**Provided data**
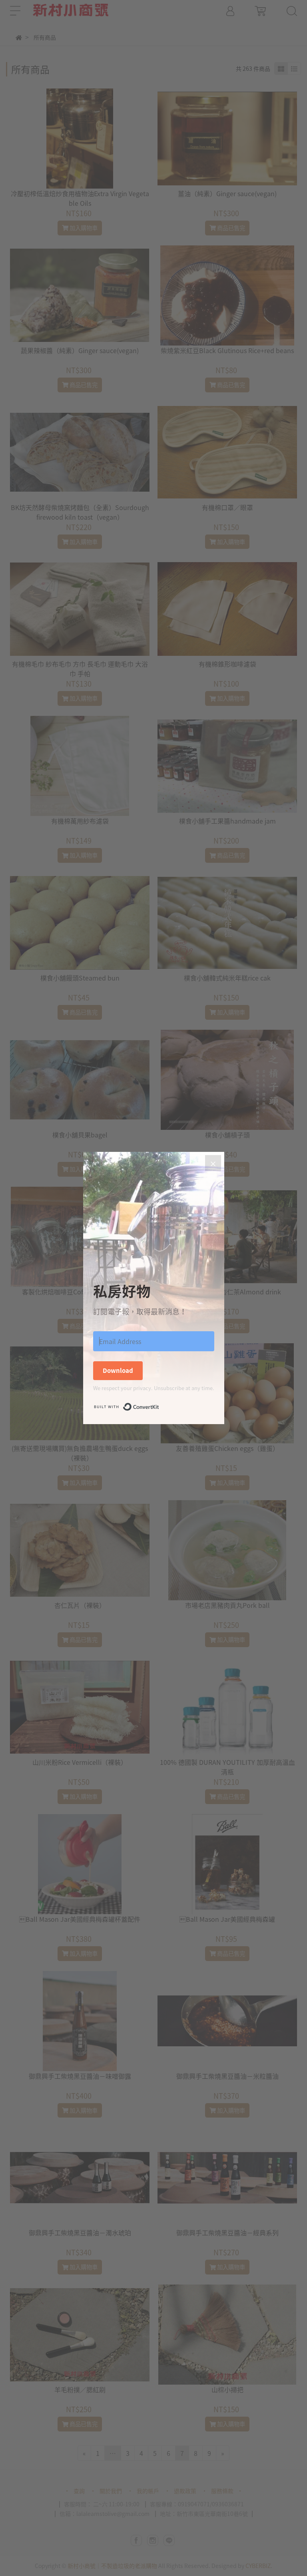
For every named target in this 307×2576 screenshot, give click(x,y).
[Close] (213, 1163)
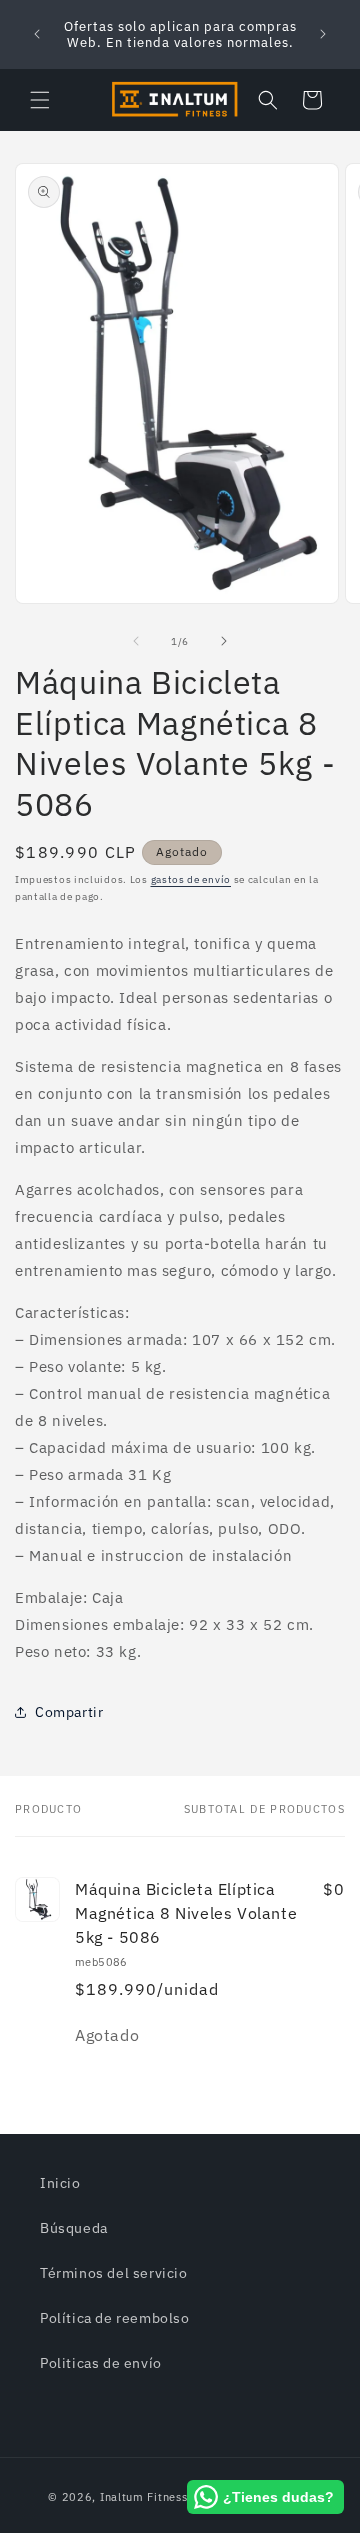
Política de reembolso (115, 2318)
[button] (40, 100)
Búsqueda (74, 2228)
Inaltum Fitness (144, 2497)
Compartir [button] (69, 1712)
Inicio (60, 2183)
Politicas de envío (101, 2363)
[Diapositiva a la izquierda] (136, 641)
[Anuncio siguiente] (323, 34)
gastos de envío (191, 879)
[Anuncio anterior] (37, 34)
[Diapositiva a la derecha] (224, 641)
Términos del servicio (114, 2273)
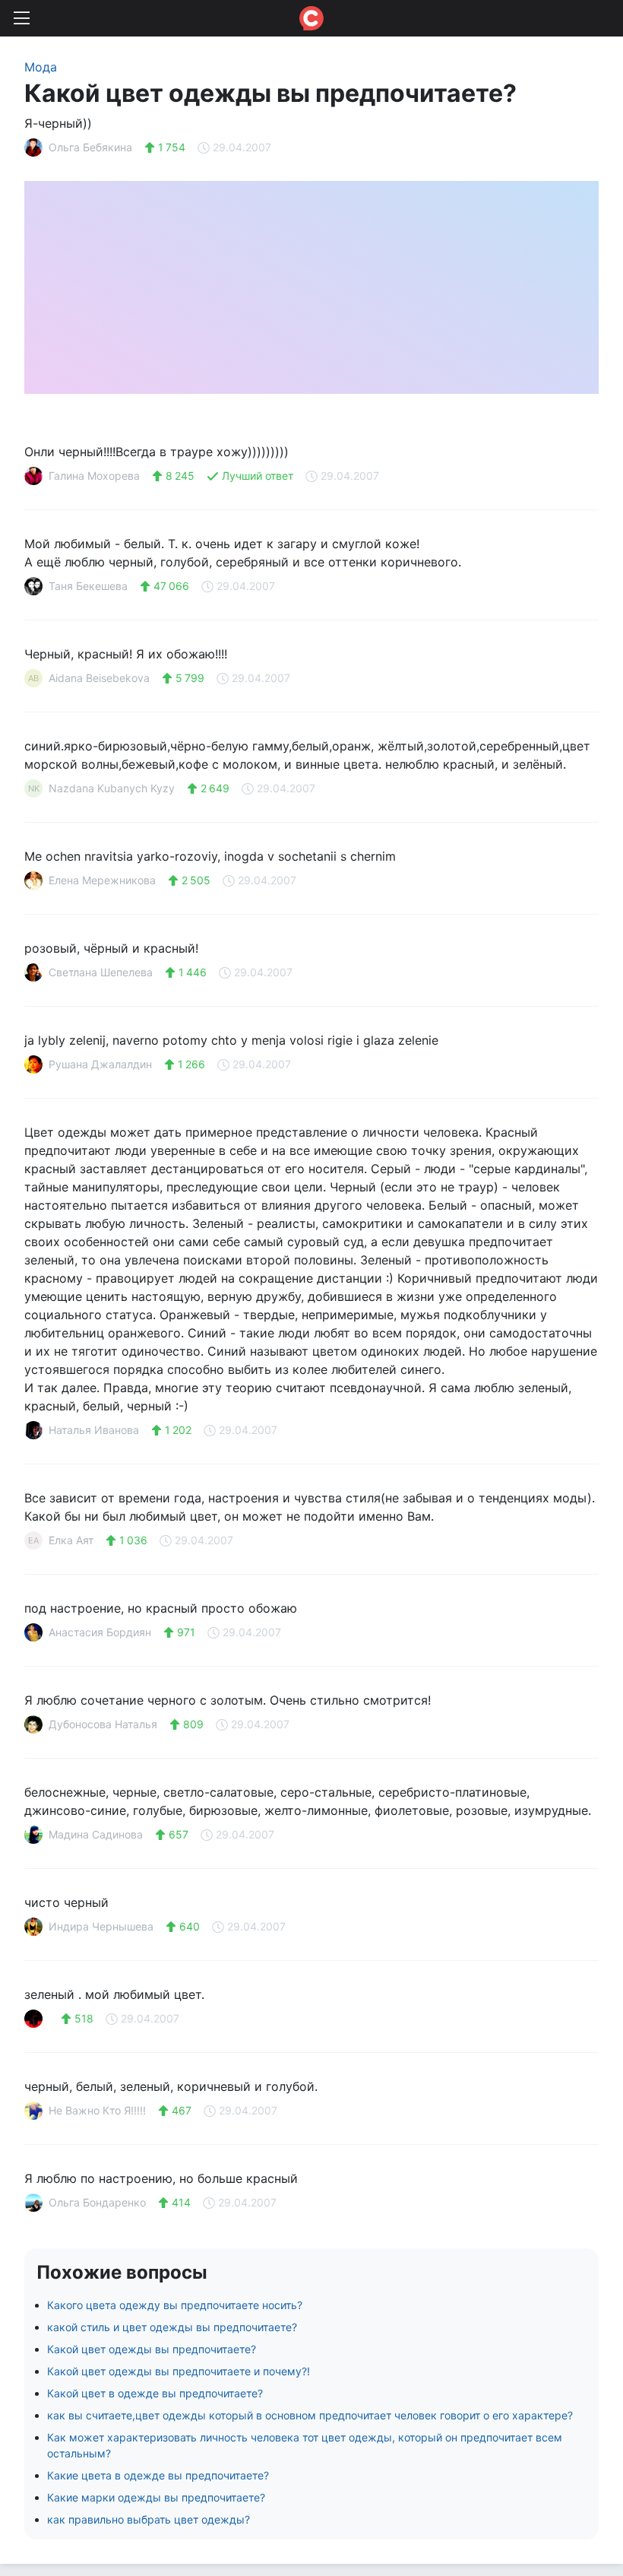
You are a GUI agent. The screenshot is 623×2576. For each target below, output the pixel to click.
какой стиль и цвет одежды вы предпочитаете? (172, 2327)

**Problem**
In your transcription of the listing above, match each line exactly and include no pictures.

**Solved problem**
For every named target in this 307×2576 screenshot, give click(x,y).
[Close] (213, 1163)
Política de reembolso (115, 2318)
[button] (40, 100)
Búsqueda (74, 2228)
Inaltum Fitness (144, 2497)
Compartir [button] (69, 1712)
Inicio (60, 2183)
Politicas de envío (101, 2363)
[Diapositiva a la izquierda] (136, 641)
[Anuncio siguiente] (323, 34)
gastos de envío (191, 879)
[Anuncio anterior] (37, 34)
[Diapositiva a la derecha] (224, 641)
Términos del servicio (114, 2273)
You are a GUI agent. The screenshot is 623×2576. For each target below, output the pixel to click.
какой стиль и цвет одежды вы предпочитаете? (172, 2327)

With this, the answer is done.